Back then, the ratio of workers paying in to each person drawing Social Security payments was 40-to-1. Now it's become 2.5 to 3 people paying in for each per person drawing, he said.
"That's not sustainable," he said.
Hastings said there are many ideas out there on how to reform Social Security, and Medicaid and Medicare too.
"(The government, Congress) need to dialog with the younger people. This issue will only get more and more serious," he said.
What's good, he said, is Americans who are 35 to 40 years old are getting more interested and active in politics.
"With the issues we're facing, the budget, Social Security and others, that can only be good for the country," he said.
Hastings expressed concern about the fiscal health of the country and the crushing burden of debt the government is carrying.

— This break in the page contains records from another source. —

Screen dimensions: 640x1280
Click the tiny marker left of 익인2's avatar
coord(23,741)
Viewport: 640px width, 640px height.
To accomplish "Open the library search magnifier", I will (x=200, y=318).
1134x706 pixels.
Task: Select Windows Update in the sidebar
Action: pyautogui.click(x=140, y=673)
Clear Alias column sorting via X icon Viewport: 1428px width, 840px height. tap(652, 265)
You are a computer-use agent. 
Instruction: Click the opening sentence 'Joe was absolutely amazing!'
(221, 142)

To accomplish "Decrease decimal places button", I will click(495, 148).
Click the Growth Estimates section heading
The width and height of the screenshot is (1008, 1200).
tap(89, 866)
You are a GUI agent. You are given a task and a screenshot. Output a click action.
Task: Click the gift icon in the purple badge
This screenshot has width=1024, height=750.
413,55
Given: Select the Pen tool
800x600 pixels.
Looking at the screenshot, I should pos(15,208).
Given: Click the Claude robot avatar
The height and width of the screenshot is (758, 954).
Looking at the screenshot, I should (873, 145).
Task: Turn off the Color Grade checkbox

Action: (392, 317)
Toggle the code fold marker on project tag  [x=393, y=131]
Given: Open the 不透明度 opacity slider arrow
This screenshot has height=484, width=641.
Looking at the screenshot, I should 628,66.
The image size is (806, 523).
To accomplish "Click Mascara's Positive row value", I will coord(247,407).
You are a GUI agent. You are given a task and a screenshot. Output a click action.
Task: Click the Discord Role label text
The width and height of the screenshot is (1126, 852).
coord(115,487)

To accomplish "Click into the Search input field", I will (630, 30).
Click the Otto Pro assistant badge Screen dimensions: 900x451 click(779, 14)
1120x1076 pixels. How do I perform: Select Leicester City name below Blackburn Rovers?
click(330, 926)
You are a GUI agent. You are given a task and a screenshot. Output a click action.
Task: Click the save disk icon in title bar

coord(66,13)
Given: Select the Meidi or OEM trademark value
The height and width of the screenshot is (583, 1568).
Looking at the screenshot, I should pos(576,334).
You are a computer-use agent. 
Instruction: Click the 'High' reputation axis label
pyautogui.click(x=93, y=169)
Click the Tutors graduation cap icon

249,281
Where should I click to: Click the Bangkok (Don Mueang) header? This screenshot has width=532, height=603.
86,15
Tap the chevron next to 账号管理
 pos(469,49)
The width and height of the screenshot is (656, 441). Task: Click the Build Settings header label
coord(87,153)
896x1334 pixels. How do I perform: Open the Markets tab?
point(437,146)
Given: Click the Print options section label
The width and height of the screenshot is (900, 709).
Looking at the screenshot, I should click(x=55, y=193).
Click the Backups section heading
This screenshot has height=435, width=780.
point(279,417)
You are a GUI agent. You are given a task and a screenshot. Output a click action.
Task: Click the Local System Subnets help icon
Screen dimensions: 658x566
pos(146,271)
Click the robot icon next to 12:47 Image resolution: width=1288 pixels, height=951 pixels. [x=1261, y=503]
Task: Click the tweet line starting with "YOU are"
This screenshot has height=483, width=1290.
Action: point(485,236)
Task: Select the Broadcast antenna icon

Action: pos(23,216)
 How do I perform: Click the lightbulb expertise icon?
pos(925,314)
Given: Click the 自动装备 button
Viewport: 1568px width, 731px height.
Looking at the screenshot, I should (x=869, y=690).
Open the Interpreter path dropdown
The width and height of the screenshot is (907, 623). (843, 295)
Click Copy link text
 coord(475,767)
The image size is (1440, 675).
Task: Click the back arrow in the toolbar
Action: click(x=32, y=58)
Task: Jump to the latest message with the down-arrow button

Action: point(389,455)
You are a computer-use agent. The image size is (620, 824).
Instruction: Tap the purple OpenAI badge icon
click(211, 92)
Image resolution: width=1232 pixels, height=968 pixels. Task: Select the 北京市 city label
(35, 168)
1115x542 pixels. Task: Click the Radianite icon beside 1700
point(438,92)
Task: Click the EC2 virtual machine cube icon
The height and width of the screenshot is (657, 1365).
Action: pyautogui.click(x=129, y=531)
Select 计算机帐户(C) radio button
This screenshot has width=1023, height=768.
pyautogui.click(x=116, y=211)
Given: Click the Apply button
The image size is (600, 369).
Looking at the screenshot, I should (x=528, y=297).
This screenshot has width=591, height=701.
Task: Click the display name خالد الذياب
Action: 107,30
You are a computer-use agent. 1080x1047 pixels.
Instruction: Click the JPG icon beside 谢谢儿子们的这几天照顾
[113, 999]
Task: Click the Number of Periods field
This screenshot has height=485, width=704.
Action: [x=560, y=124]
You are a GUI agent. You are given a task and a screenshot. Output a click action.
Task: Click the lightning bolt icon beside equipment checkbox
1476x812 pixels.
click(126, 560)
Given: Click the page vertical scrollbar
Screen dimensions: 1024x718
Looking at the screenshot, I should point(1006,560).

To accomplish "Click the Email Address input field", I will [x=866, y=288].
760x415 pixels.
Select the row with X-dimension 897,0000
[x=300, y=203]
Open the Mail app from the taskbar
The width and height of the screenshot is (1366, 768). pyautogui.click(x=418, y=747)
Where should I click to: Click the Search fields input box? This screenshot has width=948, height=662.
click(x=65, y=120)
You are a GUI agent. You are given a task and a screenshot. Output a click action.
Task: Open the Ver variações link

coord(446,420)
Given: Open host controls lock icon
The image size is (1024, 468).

"The United States has a national debt of $14.3 trillion. If you had just a trillion dollars in debt and paid it off at a million dollars a day, it would take 3,000 years," Hastings said.
His staff flashed a chart marking the progress of the gross national product on the screen. It showed a spike during World War II, then some unremarkable ups and downs for 70 years until 2010, when it took a sharp uptick through 2080, which is where the chart ended.
"I'd be the first to admit estimating future spending is an inexact science," he said, adding, "I expect by mid-2020 to see spending go way out of sight."
What's needed, Hastings said, is a balanced budget amendment to the Constitution, something he has been promoting since 1995, when a balanced budget bill passed the House but failed by one vote in the Senate.
"At that time I think three-quarters of the states would have ratified it and we'd not be where we are now," he said.
Hastings said mandatory spending -- Social Security, Medicare, Medicaid, interest and "other" mandatory payments -- make up two-thirds of the federal budget.
The other third is made up of defense and nondefense spending, leaving very little room for cuts.
He pointed out the House passed a balanced budget Aug. 1.
The Senate, with just two more days before the end of the country's fiscal year, has yet to do so.
"We've done our job, they haven't," he said. "Until they do, how can the House and Senate begin to negotiate?"
"The next three months will be very, very critical in the work we have to do. Hopefully, before the end of the year Congress will pass a balanced budget amendment," Hastings said.